Rewrite the records below, changing "pixel" to "point" and leaving everything else as it is. Omit the pictures from your answer.

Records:
○ ○ ○
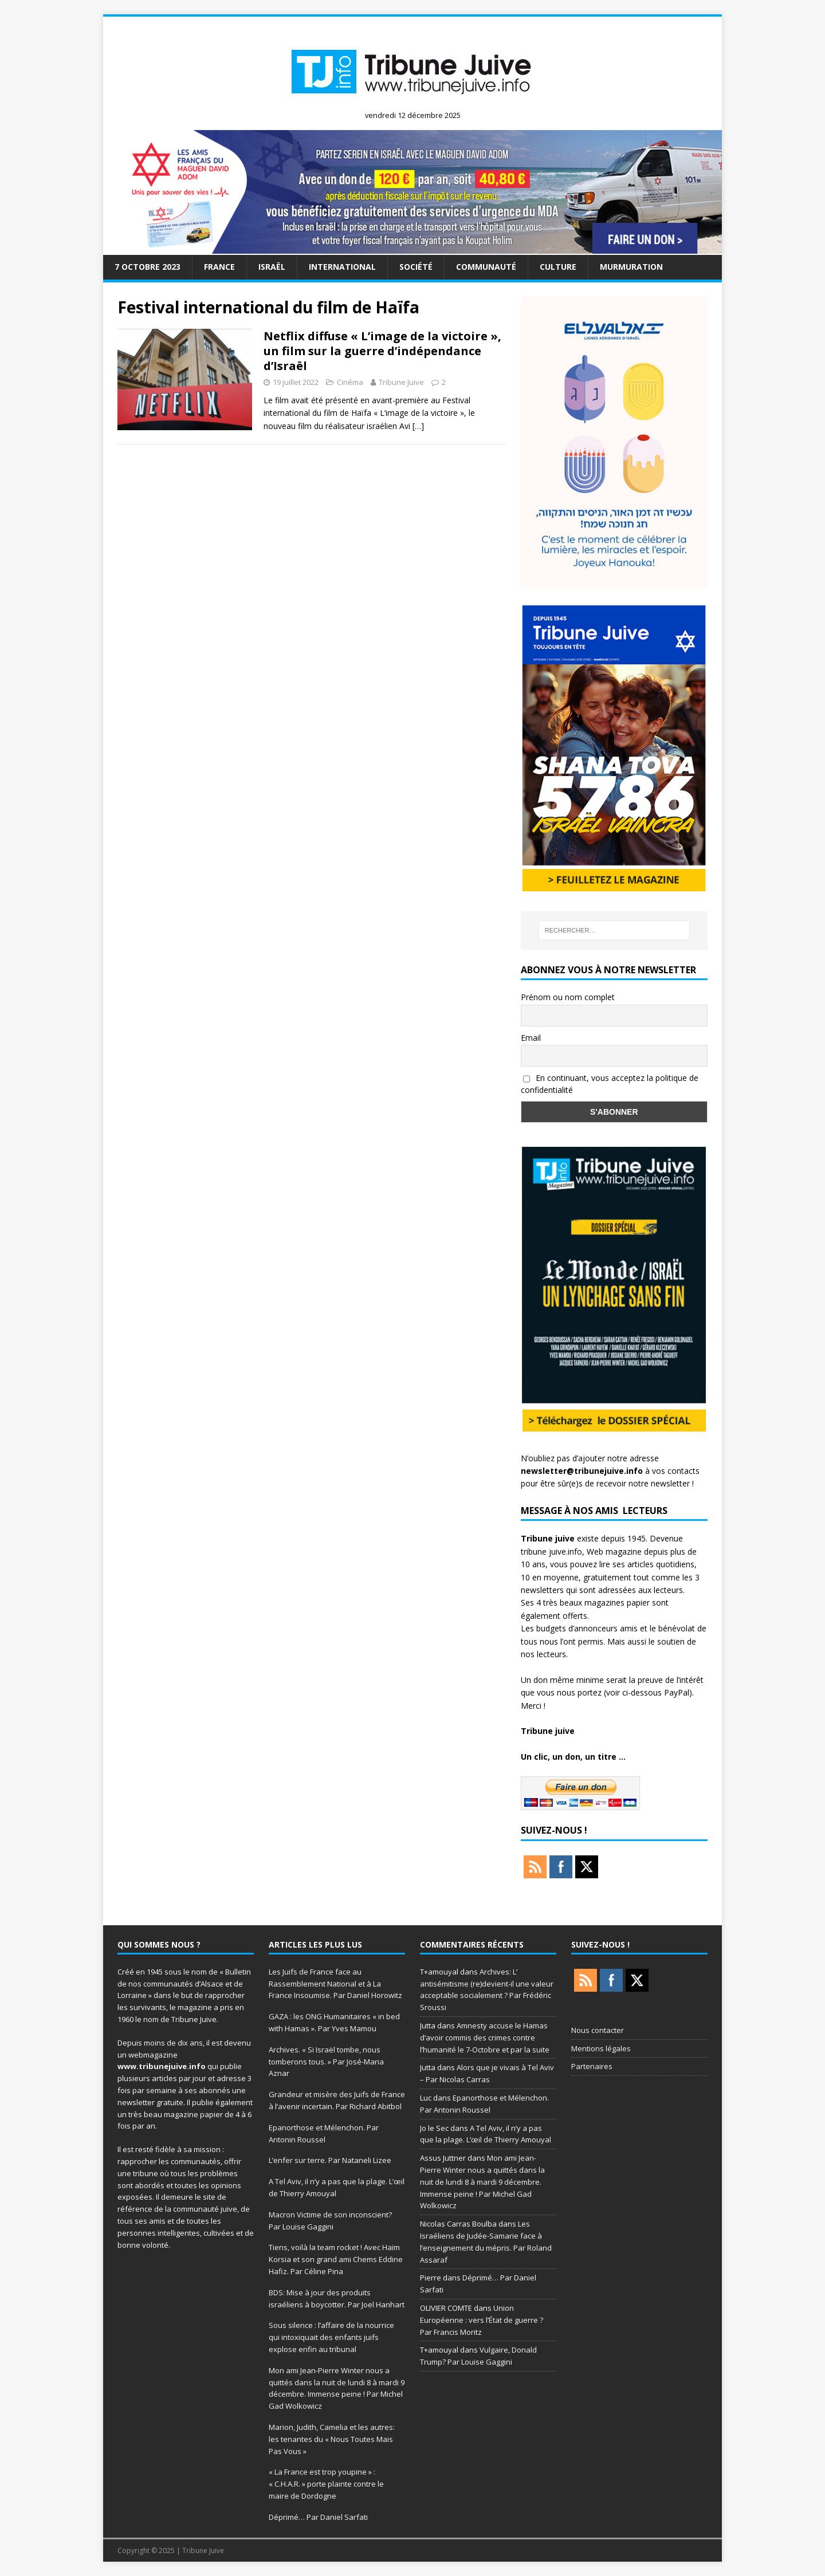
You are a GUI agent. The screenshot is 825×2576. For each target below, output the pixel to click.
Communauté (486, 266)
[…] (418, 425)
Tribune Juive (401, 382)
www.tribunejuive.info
○ ○ ○
The reply:
You are a GUI agent. The screenshot is 825×2576. For each target below, output the point to click.
Communauté (486, 266)
[…] (418, 425)
Tribune Juive (401, 382)
www.tribunejuive.info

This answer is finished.